I'm lucky anyway, just a generation ago I wouldn't be allowed to leave my country to go to Israel or the US, my first passport was only for the countries in the soviet block. my Mom couldn't even dream to leave the region.

We were born to move. that's what we've been doing for the past few millions years... humans are always on the move.

It's a bit like wearing shoes. They are useful, protect from some uncomfortable surroundings, can be nice and colorful and let us be different from others, express ourselves. But truly, deeply inside I now that the happiest I am when I walk barefoot. That's what my body needs, that's what is natural, normal and good.

borders are so artificial. one man boasting he can separate himself from another, to limit the other... but at the same time limiting himself. We can't just build fences to force each other into small holes. and make friendships of privilege with pigeons from other richer holes.

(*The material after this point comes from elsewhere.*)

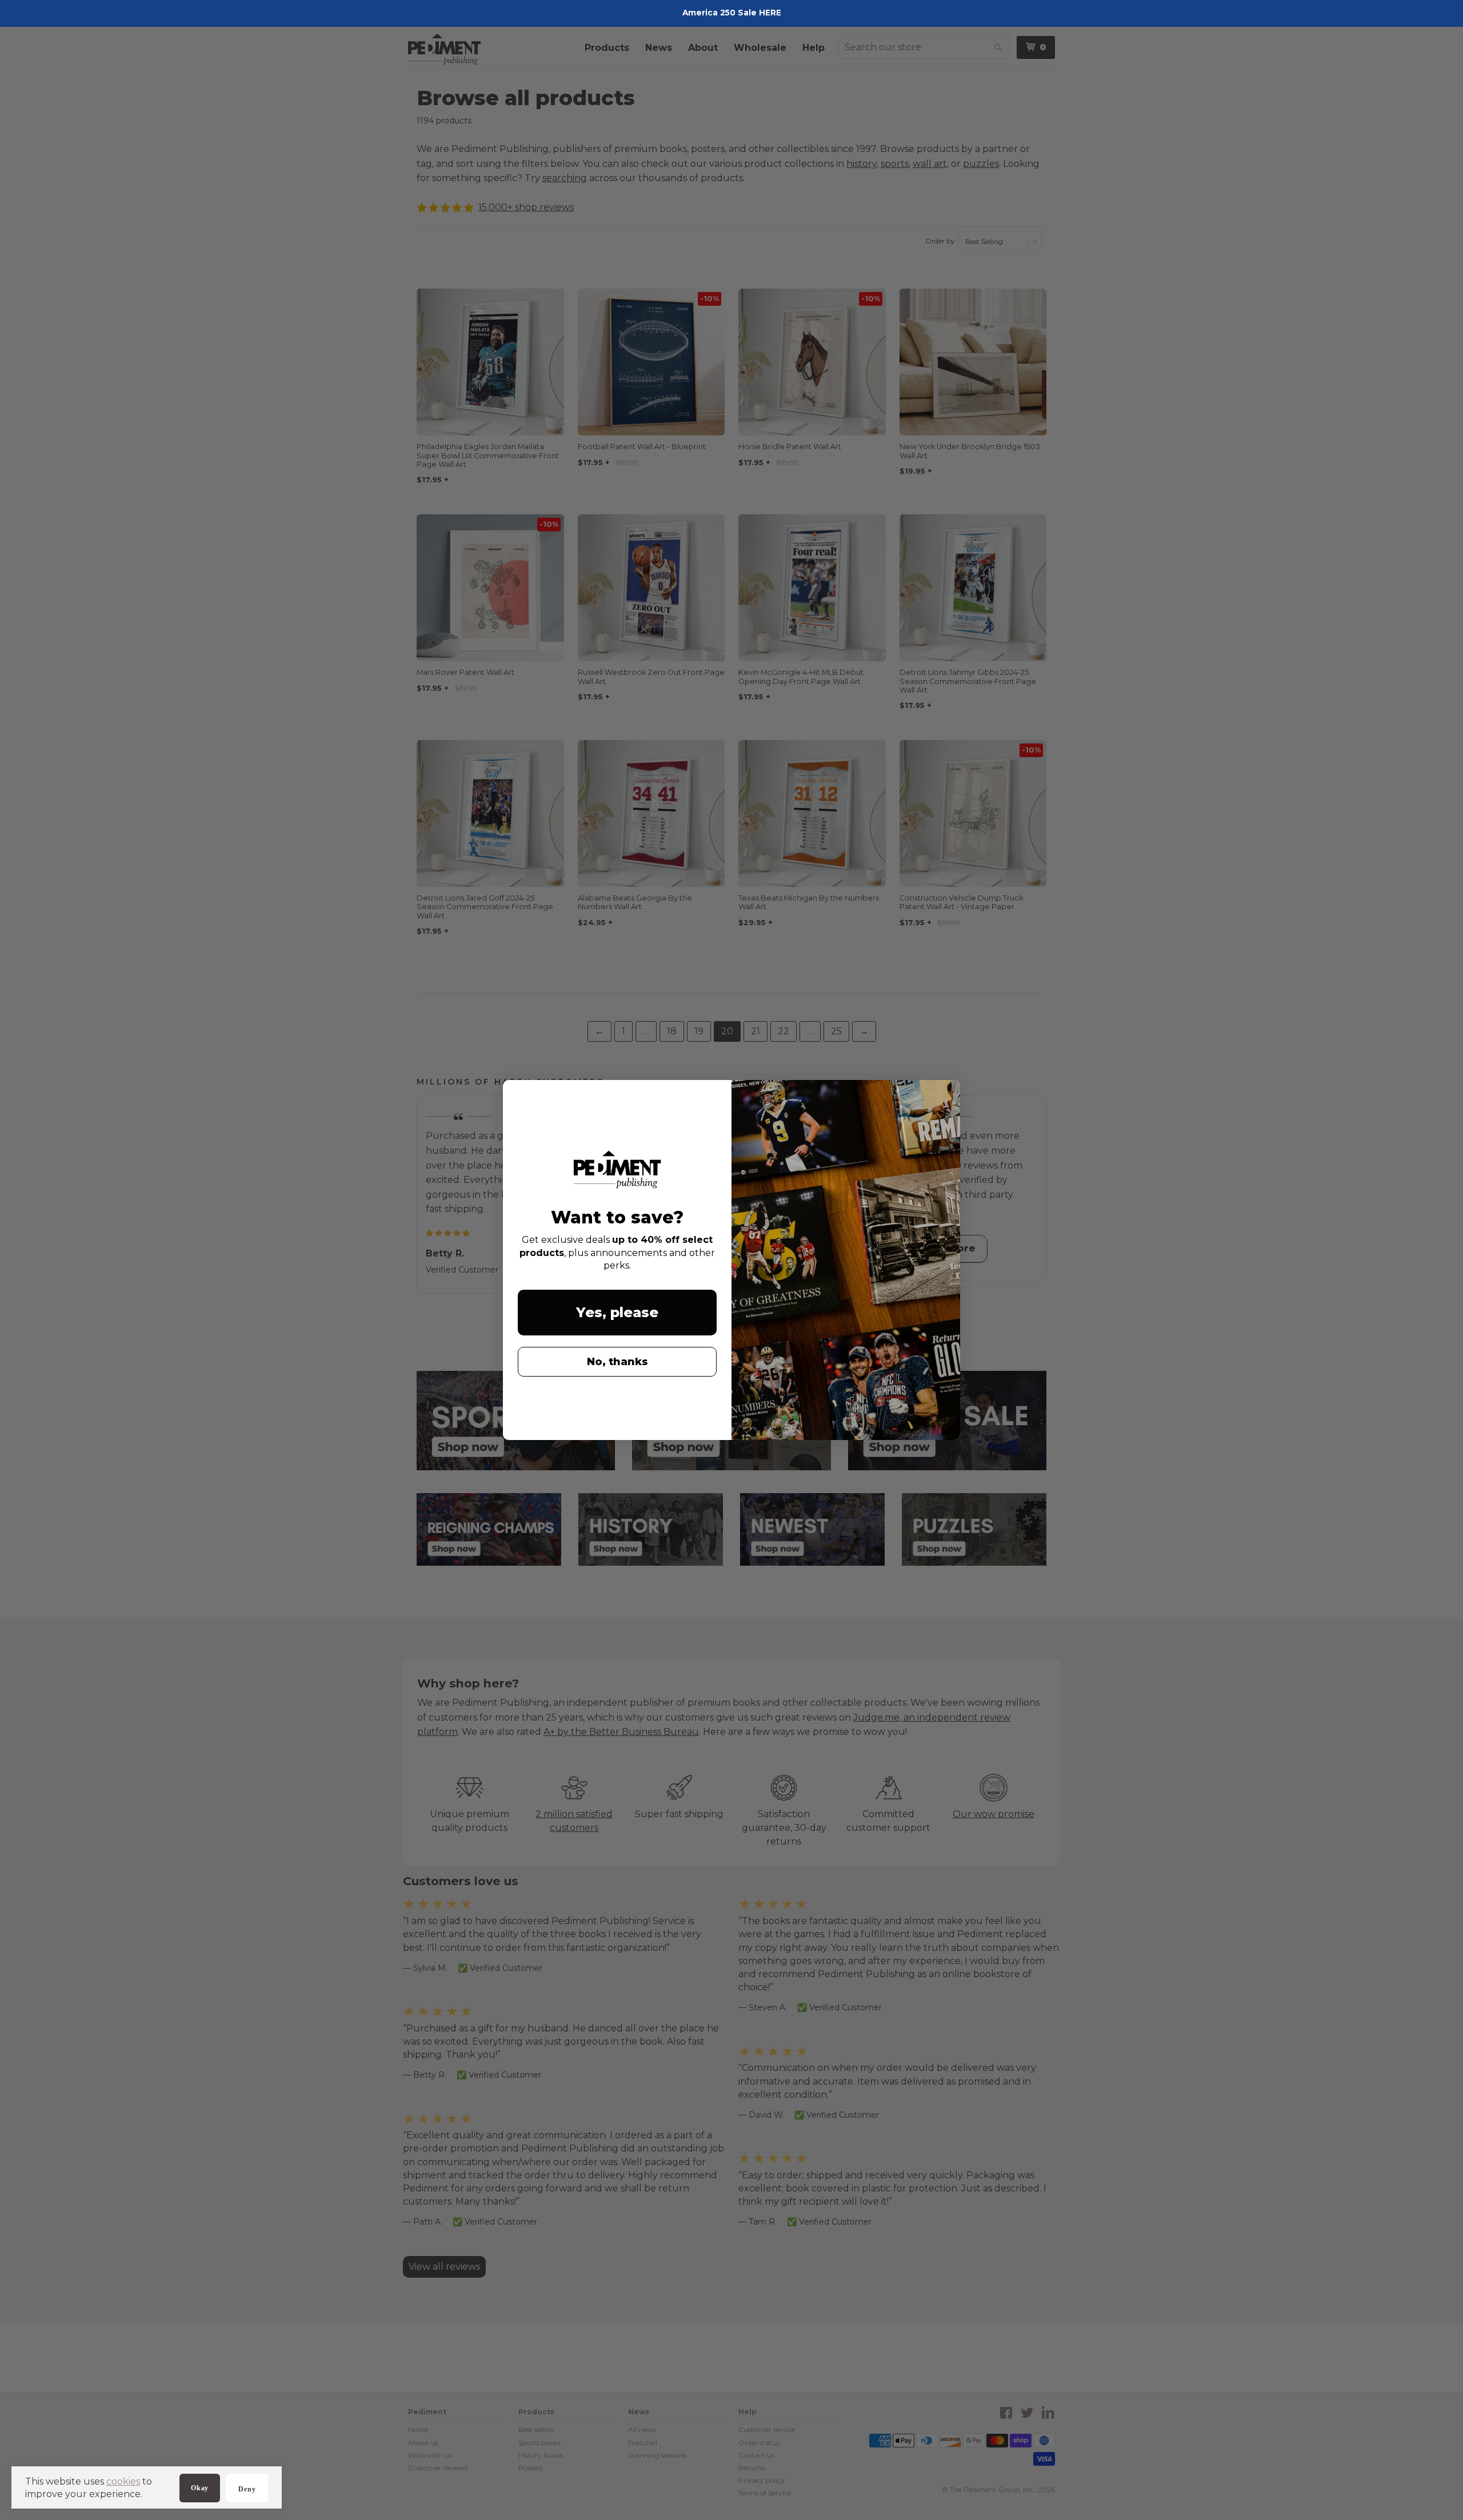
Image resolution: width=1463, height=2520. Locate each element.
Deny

the most strange thing recently I observe here is the hellish wars over Latino immigration (b/c of course it's not really about "illegal" immigration, it's about "non-white, poor, worse-kind-of-humans" immigration). and I am just wondering... can't people see these people are just coming back to their own land stolen from them during unprovoked US-Mexico war? They are mostly indigenous people, either from the lands of south-west US or the regions close and around. It's their land, their ancestors. and they used to be able to travel and migrate to their heart desire, depending on weather, seasons, animal migration, populations, diseases, geography... NOT stupid artificial lines drawn on map by some guys with too much testosterone.

I will be applying for my green card soon. I can't even imagine that some anonymous clerk might, with one signature, destroy all my plans, dreams, relationships, hopes, wishes...

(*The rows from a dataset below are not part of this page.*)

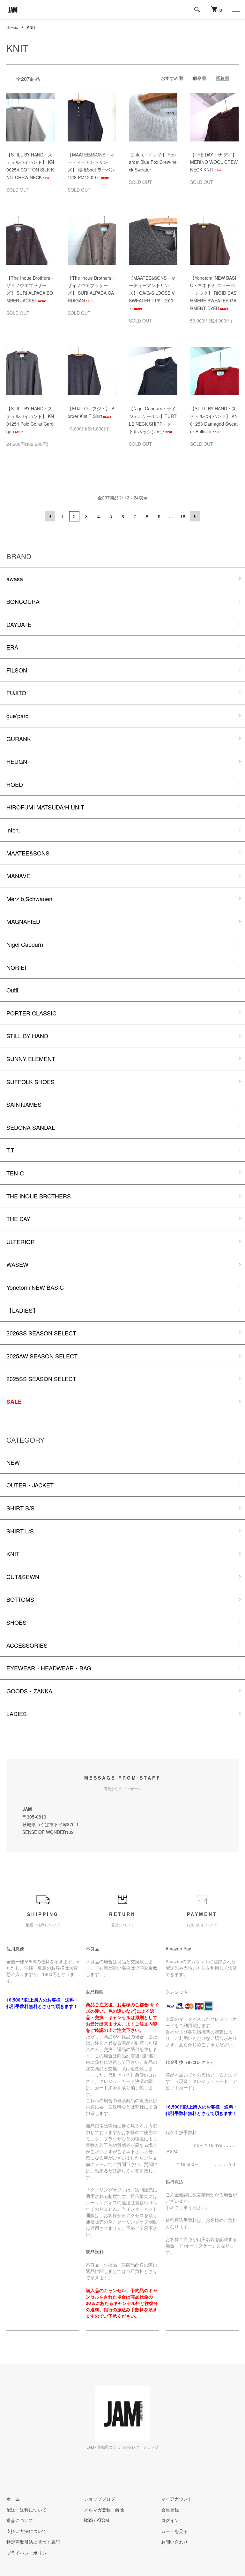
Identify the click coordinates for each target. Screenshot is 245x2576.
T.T (10, 1150)
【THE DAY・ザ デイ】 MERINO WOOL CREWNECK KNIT (214, 162)
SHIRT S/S (20, 1508)
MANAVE (18, 875)
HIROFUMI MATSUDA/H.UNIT (45, 807)
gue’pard (17, 715)
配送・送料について (26, 2509)
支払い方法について (26, 2531)
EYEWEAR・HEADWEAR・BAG (48, 1668)
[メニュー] (235, 9)
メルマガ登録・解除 (104, 2509)
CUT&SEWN (22, 1576)
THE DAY (18, 1218)
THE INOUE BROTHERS (38, 1196)
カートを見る (174, 2531)
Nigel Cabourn (24, 944)
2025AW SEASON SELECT (42, 1356)
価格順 (199, 78)
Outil (12, 990)
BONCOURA (23, 601)
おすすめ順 (172, 78)
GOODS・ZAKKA (29, 1691)
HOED (14, 784)
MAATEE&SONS (27, 853)
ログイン (170, 2520)
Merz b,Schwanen (29, 898)
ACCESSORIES (27, 1645)
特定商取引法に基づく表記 (33, 2542)
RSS (88, 2520)
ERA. (13, 647)
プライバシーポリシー (28, 2552)
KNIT (31, 27)
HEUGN (16, 761)
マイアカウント (176, 2499)
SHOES (16, 1622)
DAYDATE (19, 624)
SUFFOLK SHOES (30, 1081)
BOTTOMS (20, 1599)
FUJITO (16, 692)
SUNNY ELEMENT (30, 1058)
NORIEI (16, 967)
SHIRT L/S (20, 1531)
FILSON (16, 670)
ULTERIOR (20, 1241)
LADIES (16, 1713)
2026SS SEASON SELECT (41, 1333)
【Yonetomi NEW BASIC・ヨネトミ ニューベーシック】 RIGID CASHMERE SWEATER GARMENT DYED (213, 293)
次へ (195, 516)
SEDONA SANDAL (30, 1127)
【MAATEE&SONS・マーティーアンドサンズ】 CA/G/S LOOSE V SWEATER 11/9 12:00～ (152, 293)
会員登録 (170, 2509)
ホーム (12, 27)
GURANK (18, 738)
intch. (13, 830)
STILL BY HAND (27, 1035)
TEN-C (15, 1173)
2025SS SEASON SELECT (41, 1378)
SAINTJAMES (23, 1104)
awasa (14, 578)
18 (182, 516)
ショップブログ (99, 2499)
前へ (50, 516)
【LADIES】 (22, 1310)
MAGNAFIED (23, 921)
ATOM (103, 2520)
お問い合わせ (174, 2542)
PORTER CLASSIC (31, 1013)
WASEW (17, 1264)
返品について (19, 2520)
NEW (13, 1462)
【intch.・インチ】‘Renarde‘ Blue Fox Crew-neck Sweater (153, 162)
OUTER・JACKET (30, 1485)
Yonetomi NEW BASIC (35, 1287)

Sunday, September 19, 2010

fatism

there is a great entry on shakesville about absolutely disgusting ad for weight loose toxin. It's again portraying at people as sad, miserable and unable to enjoy life in anyway. because obviously only thin, white women can have it.

the author commented much better, so I will quote here part of her entry:

Some fat people do live terrible, unfulfilling, limited lives, and in some cases it may be because they're fat—or because they've got shame, anxiety, and/or rigidly self-imposed boundaries in response to endemic cultural fat hatred. I do not want to disappear those experiences. But those experiences are not, as the above advert (and the similar Realize advert) would have us believe, universal among fat people.

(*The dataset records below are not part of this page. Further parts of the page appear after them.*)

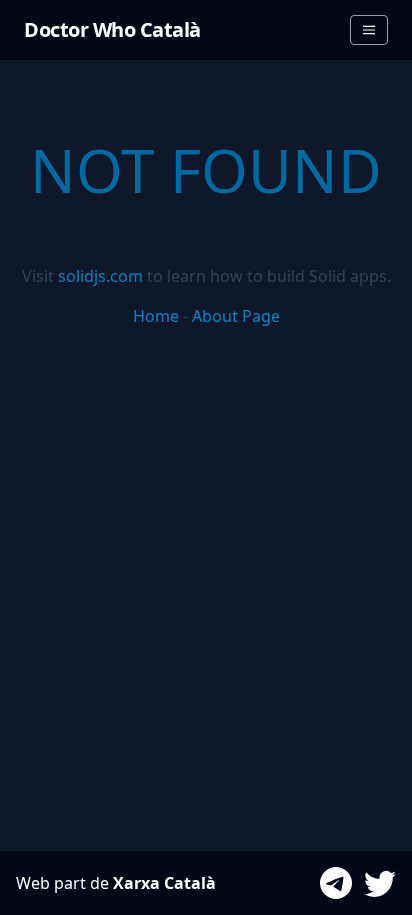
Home (156, 316)
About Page (236, 316)
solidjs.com (100, 276)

I have known real love and real fear (don't even get me started on romanticizing fear as an experience all humans should have); I have gone skinny-dipping in Lake Michigan (and I've no interest in walking naked in the winter snow, but my fat wouldn't stop me if I did); I have fucked a stranger; blah blah blah. I can also tie my own shoes.

I've also traveled to other continents, lived in another country, ridden roller coasters, gone horseback riding, hiked through the Highlands, been rollerskating and bowling and golfing and rockclimbing and biking, gotten married, gotten divorced, gotten married again, had personal and professional achievements, had personal and professional failures, made friends, lost touch with friends, learned how to cook and tapdance and play piano and milk a cow, played endless video games, wrote a book, rode an elephant, went to prom, went to university, went to Niagra Falls, went to a taping of the Drew Carey Show (don't ask), went to Disneyland, went to Disney World, went to Sesame Place, went up in the Statue of Liberty, went up in the Arch, threw up in a brewery in St. Louis, pet a giraffe, bought a house, sold a house, bought another house, struggled financially, splurged stupidly, acquired a disability unrelated to my fat, and a second, visited 44 of the 50 states, watched a calf being born, saw The Matrix: Reloaded in IMAX from the first goddamn row, attended hundreds of rock concerts, got drunk, got high, got sick, got knocked down, got back up again, and flown a kite. That's not a definitive list. Still. All these things I have done, often in the company of other fat people—and I am a fat person.